Unexplained apnea during surgery

AORN Journal, June, 2008

The Case

A 15-year-old boy underwent elective right knee arthroscopy and debridement under general anesthesia with a laryngeal mask airway. The patient was healthy with no medication allergies. The induction of anesthesia was uneventful. At the surgeon's request, the anesthesiologist administered cefazolin immediately after induction.

Just before the surgical incision was made, the anesthesiologist administered 50 mcg of fentanyl. About two minutes later, the patient's spontaneous respirations slowed, and he became apneic. The surgeon and anesthesiologist assumed the patient's apnea was caused by opiate sensitivity and assisted the patient's ventilation by hand for 30 minutes; however, spontaneous respirations did not return.

Because the apneic episode lasted longer than 30 minutes, the anesthesia team members began to question their initial assumption that the apnea was caused by opiate sensitivity. They had obtained the cefazolin from the medication drawer of the anesthesia cart. The anesthesia team examined the drawer and found vials of cefazolin and vecuronium (ie, a long-acting paralytic agent) in adjacent medication slots. The vials were the same size and shape with similar red plastic caps.

The team realized that the patient had received vecuronium 10 mg, not cefazolin I g, and that the observed apnea was therefore the result of unrecognized muscle relaxation. Hand ventilation was continued to achieve normocapnia until the muscle relaxant had dissipated and neostigmine could be administered. After reversal of muscle relaxation, the apnea resolved, anesthesia was discontinued, and the patient was transported safely to the postanesthesia care unit, where he recovered fully and was discharged.

Discussion

Apnea during anesthesia has several etiologies, including anesthetic agents themselves; opiates, barbiturates, and benzodiazepines; and hypocarbia-induced respiratory depression. Prolonged apnea occurs more often in hyperventilated patients; neonates; elderly patients; patients with compromised renal, pulmonary, or hepatic function; hypothermic and acidotic patients; patients receiving neuromuscular blockade, aminoglycosides, or intravenous magnesium; and patients with neurological impairment or injury.

When ruling out other factors, clinicians should always consider the possibility of a wrong medication administration. Causes of medication errors in the OR include failure to label syringes, incorrect matching of labels on syringes and ampules, failure to read the label on the vial or ampule, misuse of decimal points and zeros, and use of inappropriate abbreviations. This case illustrates an example of faulty medication identity checking, where two medications were packaged in similar vials and stored next to each other so that one was easily mistaken for the other. Poor system design makes errors difficult to intercept before injury occurs.

Whenever medications are administered, robust identification systems must be present. Any medication drawn into a syringe for later use should be labeled immediately. Unlabeled and incorrectly labeled syringes invite errors in medication administration and dosing and should be discarded. Routine use of commercial, color-coded labels may reduce these errors.

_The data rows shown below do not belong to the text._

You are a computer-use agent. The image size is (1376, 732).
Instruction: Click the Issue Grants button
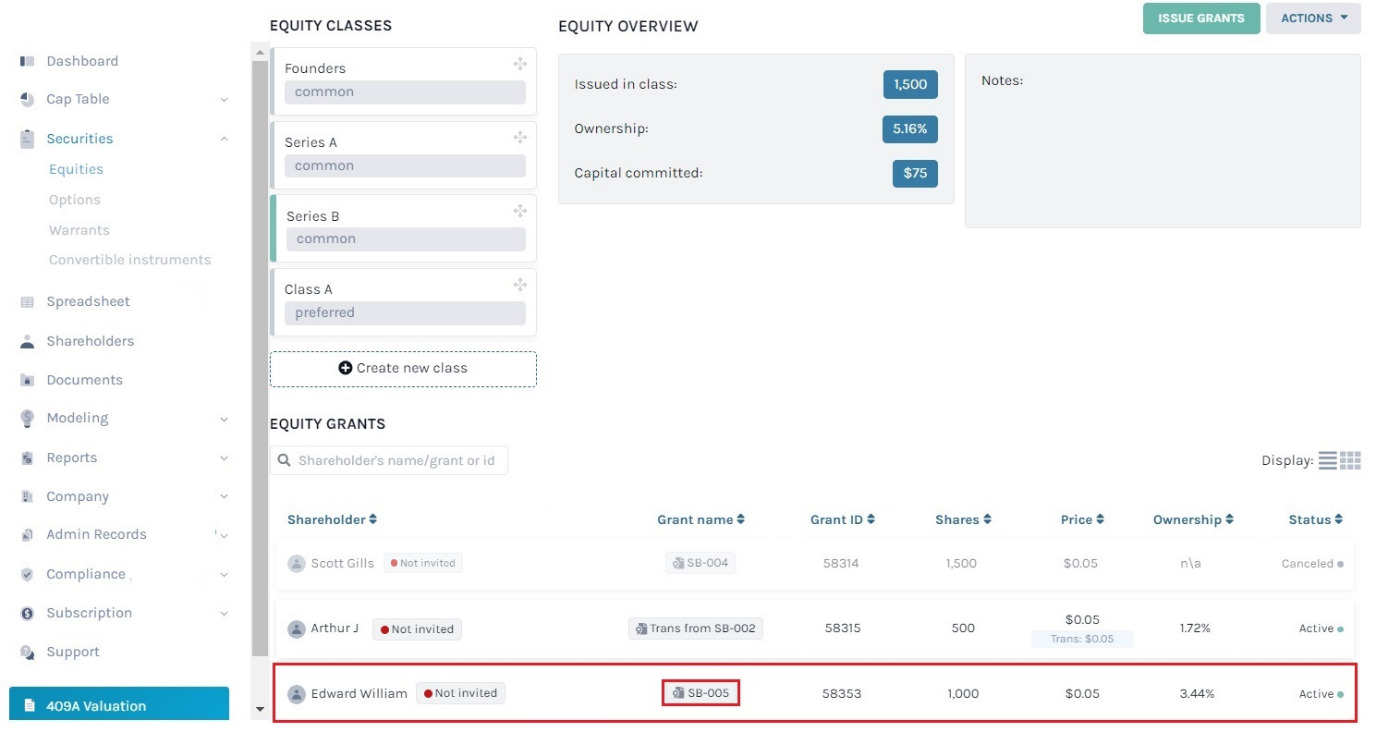pyautogui.click(x=1201, y=17)
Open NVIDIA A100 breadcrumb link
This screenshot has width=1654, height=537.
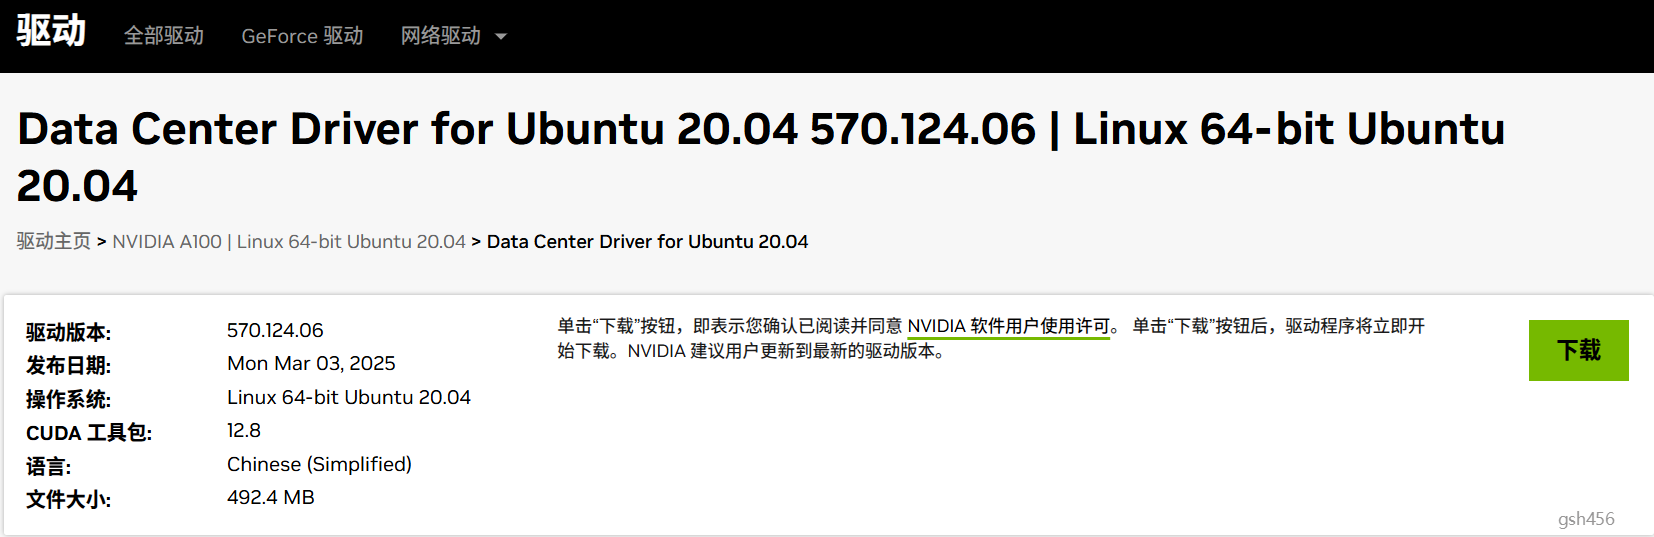(288, 241)
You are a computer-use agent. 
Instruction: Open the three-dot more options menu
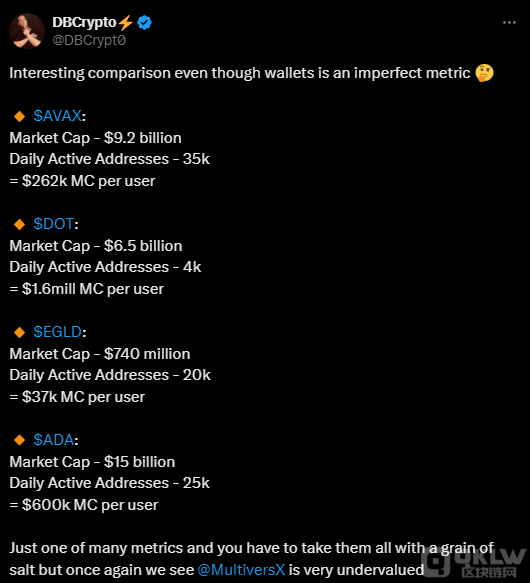pos(509,23)
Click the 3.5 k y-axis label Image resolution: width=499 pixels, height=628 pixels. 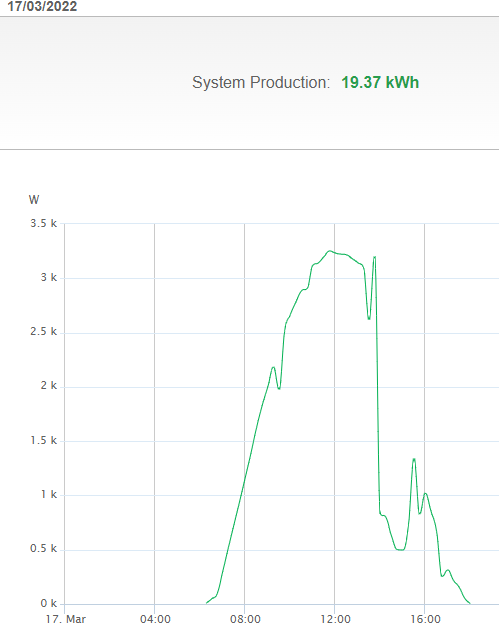click(x=44, y=223)
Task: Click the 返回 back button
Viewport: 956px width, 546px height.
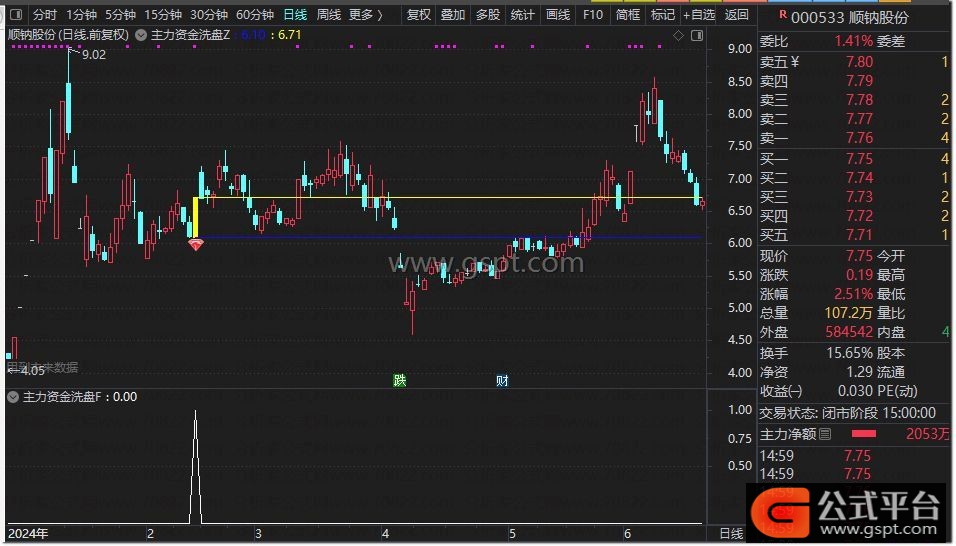Action: pyautogui.click(x=736, y=15)
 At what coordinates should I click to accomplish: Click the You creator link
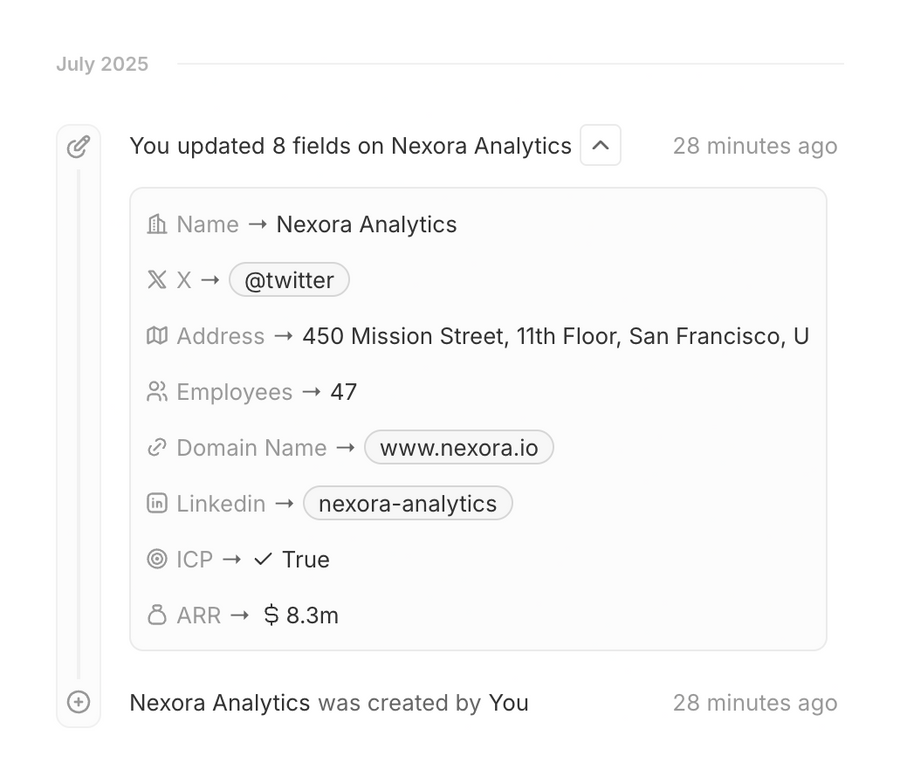coord(510,702)
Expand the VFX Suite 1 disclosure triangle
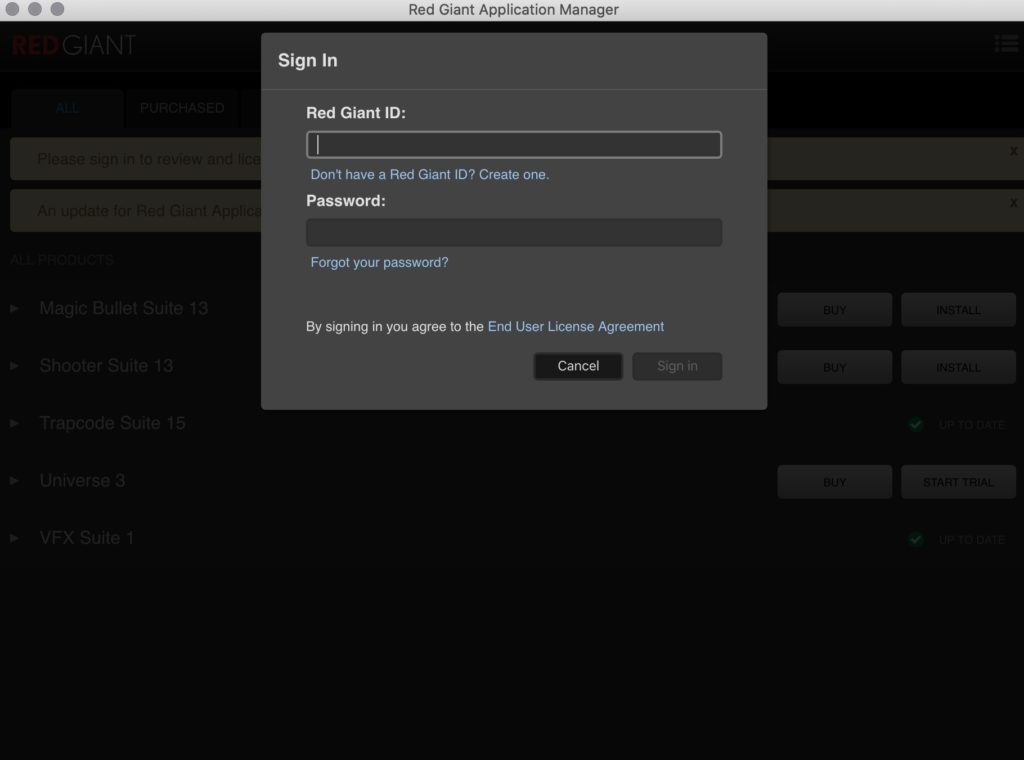Image resolution: width=1024 pixels, height=760 pixels. pyautogui.click(x=15, y=538)
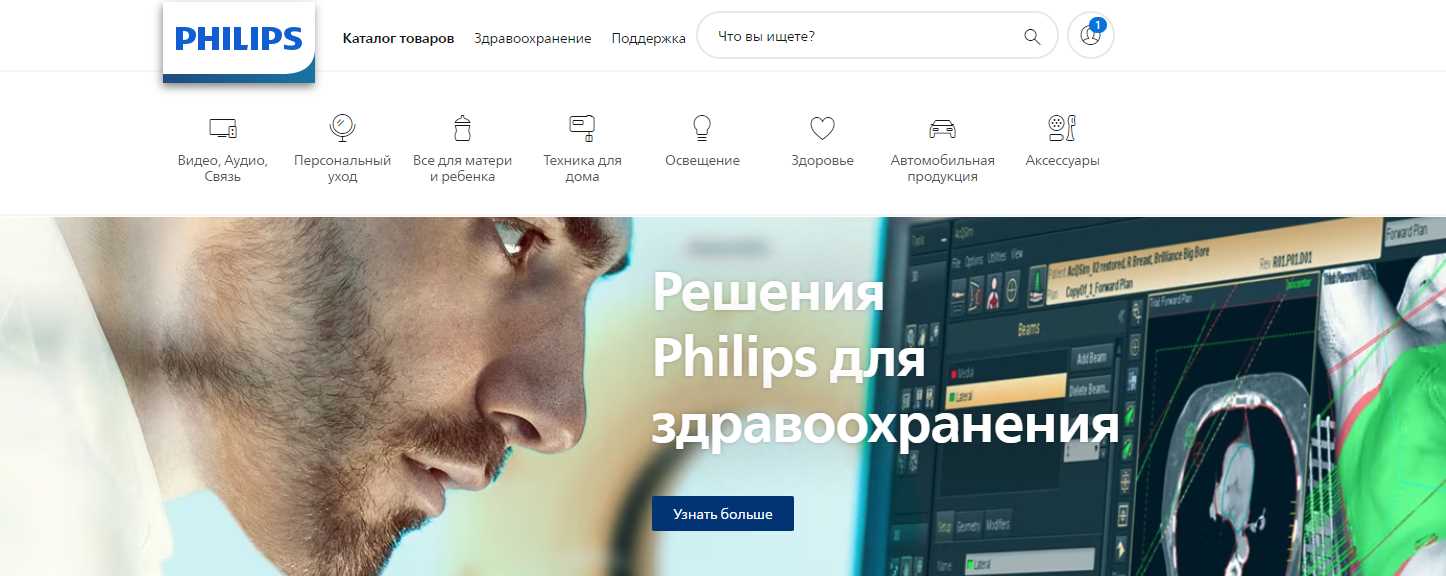Click the Решения Philips для здравоохранения banner heading
The width and height of the screenshot is (1446, 576).
point(884,360)
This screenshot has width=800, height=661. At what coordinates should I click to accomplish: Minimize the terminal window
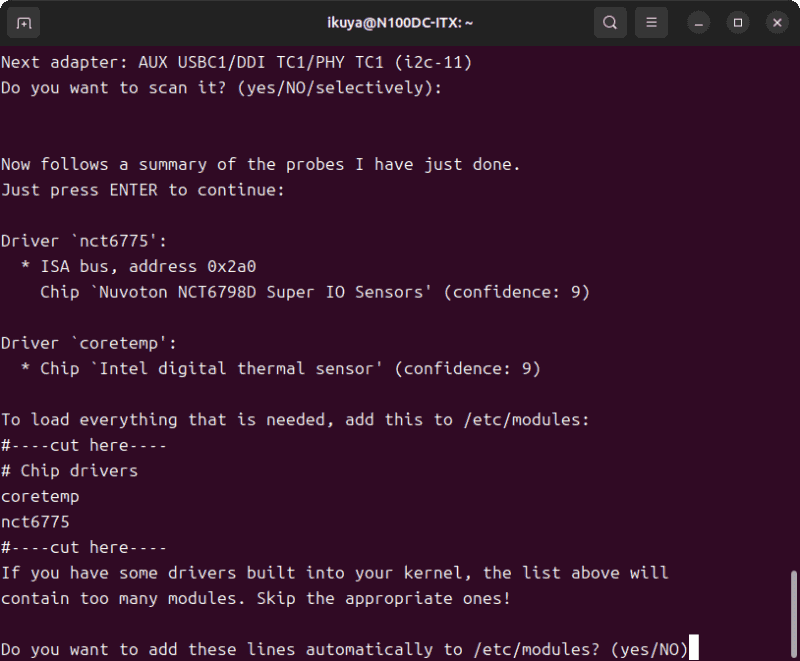(699, 22)
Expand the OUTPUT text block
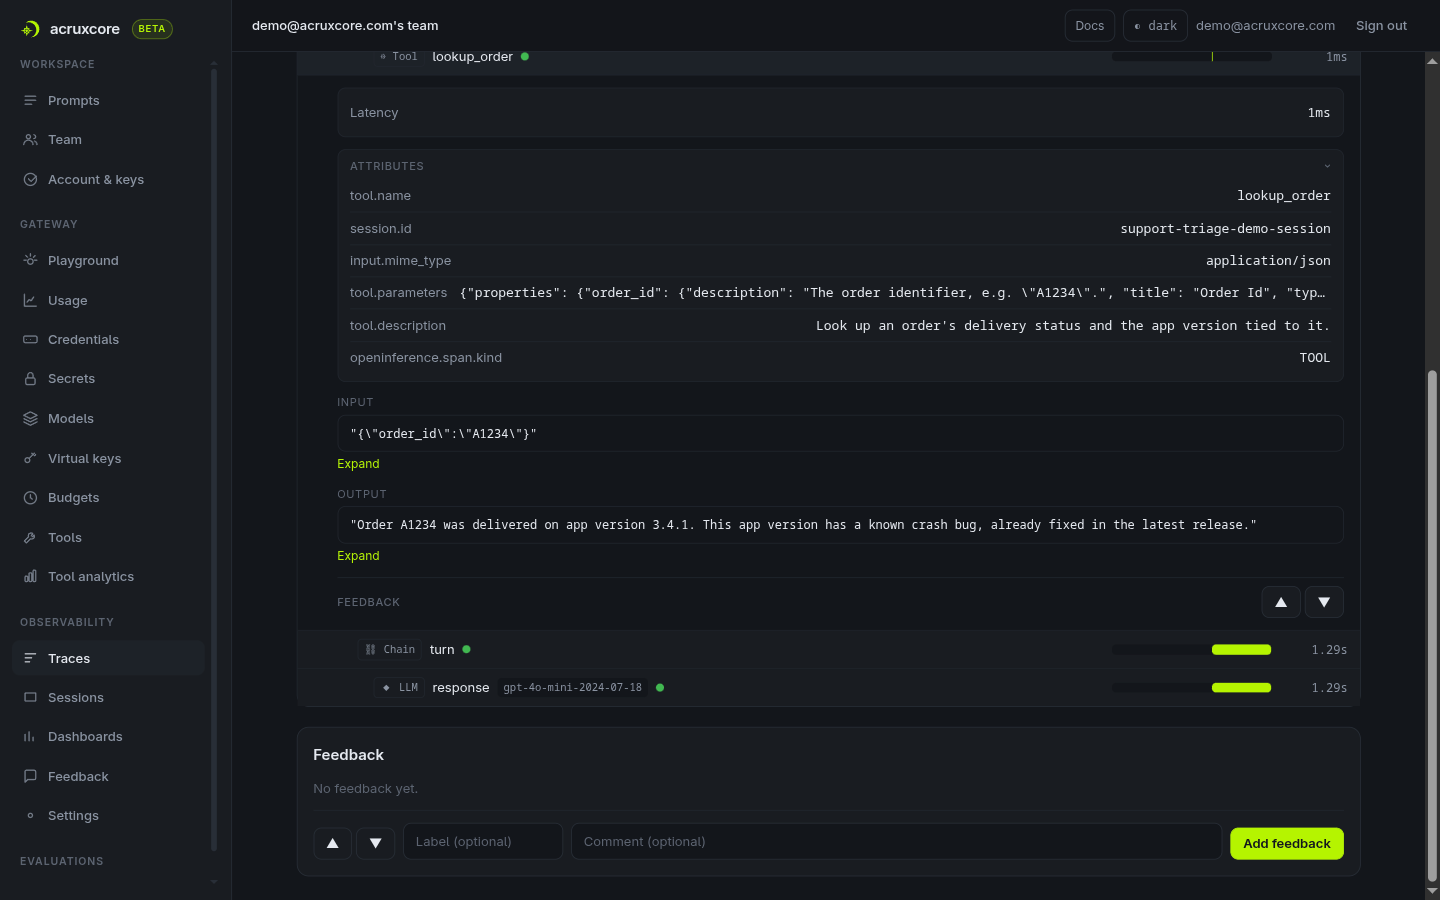1440x900 pixels. 358,556
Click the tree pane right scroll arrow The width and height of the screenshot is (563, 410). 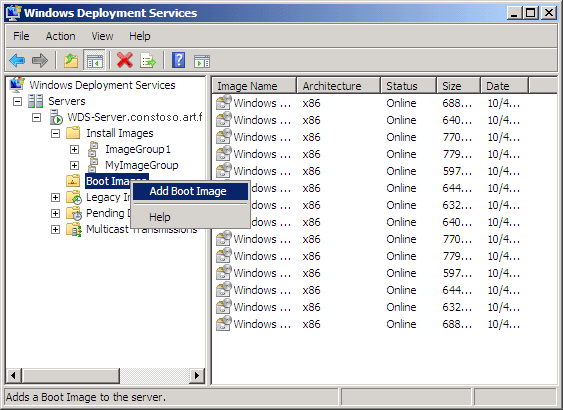197,376
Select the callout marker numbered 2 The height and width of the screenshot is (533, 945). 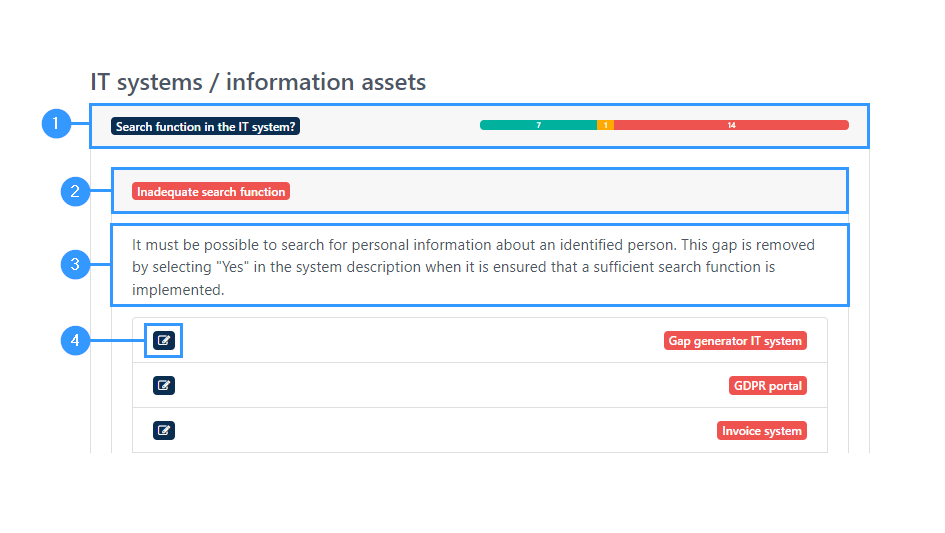click(x=76, y=191)
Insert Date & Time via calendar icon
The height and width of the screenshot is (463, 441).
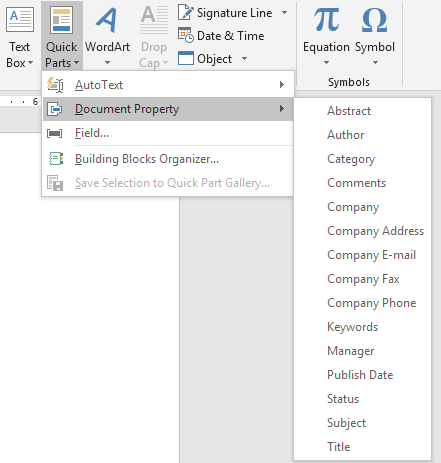(185, 36)
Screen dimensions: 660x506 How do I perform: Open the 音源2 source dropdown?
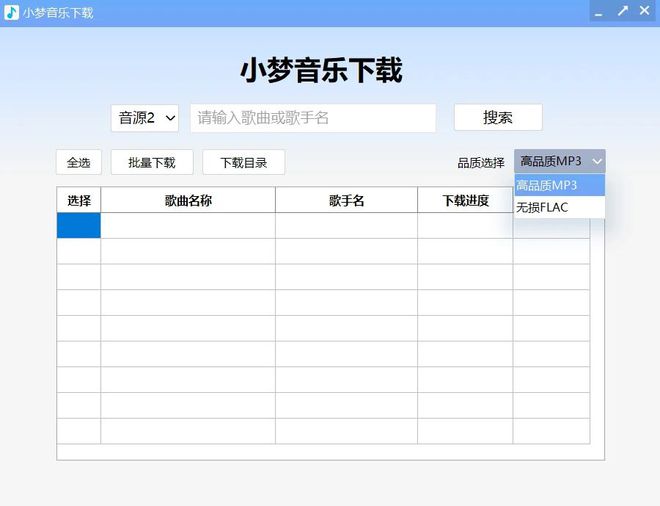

A cluttered and disorganized workspace also can lead to medication errors and searches that can delay administration of emergency medications. All anesthesia, nursing, and resuscitation medication carts should be standardized, with a systematic method for stocking new and discarding outdated medications.

Documenting errors at the administration stage requires direct observations and reliable, robust near-miss and adverse-event reporting systems. To understand the causes of errors, the root cause must be examined along with underlying system failures. In a systems analysis, people are viewed as an important safety resource, not only as a source of errors.

Retraining all health care professions in the six rights--right patient, medication, dose, route, time, and concentration--is critical to effective and safe medication administration. Recognizing environmental factors that distract clinicians is paramount. These include noise, interruptions, fatigue and lack of adequate rest, poor lighting, and poor information systems.

Perioperative Points

Ways to prevent medication administration errors include:

* participating in annual or more frequent education on safe medication administration;

* being alert to extreme or unexpected physical responses or changes in a patient that could signal a medication reaction;

* supporting collaborative efforts by all members of the surgical team to identify near-miss situations;

* labeling syringes carefully with color-coded, preprinted labels;

* using "ready-to-use" easily identified syringes to administer emergency medications;

* standardizing the location of medications on the anesthesia cart; and

* designing system checks into the medication administration process to prevent or reduce chances of inadvertent medication or vial confusion.